パッケージング工場では、歩留まりを下げる要因として、清掃後に残った水分や、十分に硬化していないフォトレジストが挙げられます。閉じ込められた水分は、封止剤が加熱されるとポップコーン状の欠陥を引き起こします。また、十分に硬化していないフォトレジストは、ダイシングの際に表面が傷つき、微細なスクラッチが生じてしまい、最終的にはスクラップとなってしまいます。必要なのは、薄膜に負担をかけずに水分を取り除き、かつフォトレジストの状態を正確に制御できる加熱処理です。
技術的に重要な点 私たちは、応答時間が数十ミリ秒の短波長近赤外線エミッタを使用し、エネルギーを直接水やフォトレジストフィルムに照射します。300mmウェーハ全体において、このシステムは±0.1℃以内の均一性を保ち、数千回のサイクルを繰り返しても±0.2℃以内の再現性を維持します。このハードウェアは、クリーンルームのクラス1~100に適合しており、粒子汚染を最小限に抑える設計になっています。また、標準的なウェーハ処理条件下でも粒子の発生がないことが確認されています。ソフトベイク、ハードベイク、およびパッケージング前の乾燥処理によっても、粒子数は基準値以下に抑えられます。

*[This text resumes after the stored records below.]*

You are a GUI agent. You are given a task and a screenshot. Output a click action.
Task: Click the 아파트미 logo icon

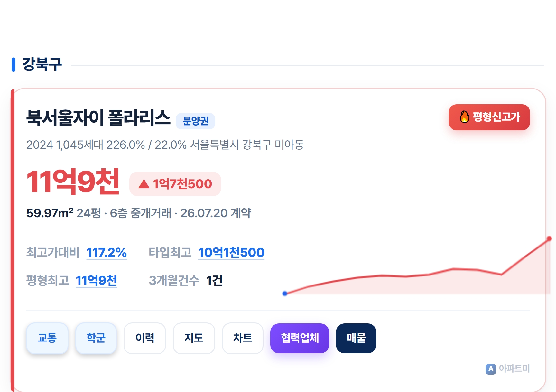pyautogui.click(x=491, y=369)
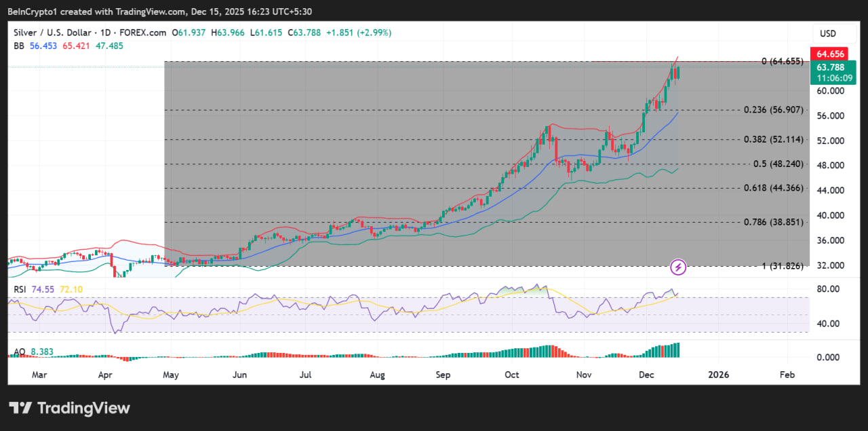Click the Sep label on time axis
Viewport: 868px width, 431px height.
coord(443,374)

実際になぜ効果的か 近赤外線を使えば、ウェーハを数秒で乾燥させることができるため、サイクルタイムが短縮されます。また、ソフトベイクによって、ウェーハの温度が過度に上昇することがなく、均一な表面性状と接着性が得られます。ハードベイクによっては、過剰な硬化を防ぎながら安定した架橋構造が形成されるため、ダイシング時の強度が向上し、チップの破損が減少します。その結果、再作業が少なくなり、歩留まりが向上し、対流式オーブンと比べてエネルギー消費も低くなります。これらの装置は24時間365日稼働可能で、計画外の停止時間もほとんどありません。また、継続的な出力監視や迅速な交換が可能なモジュールによってサポートされています。
押さえておくべき点 近赤外線を利用するには、視線が届く距離が必要であり、エミッタとウェーハの距離は一定で再現可能でなければなりません。温度制御は、校正済みの温度計と、基板に合わせて調整された放射率表に依存します。一般的なフィルムに対しては事前に検証済みの処方が用意されていますが、新しいフィルムの場合は、設定値を決定するための短期間のテストが必要です。設置も標準的なレール上で簡単に行え、EMIを安定させるためには、きれいな電源と絶縁されたグラウンドが必要です。
要するに、これはウェーハの乾燥やフォトレジスト処理の現実に合わせて設計された熱制御装置であり、再現性が高く、クリーンで、高速です。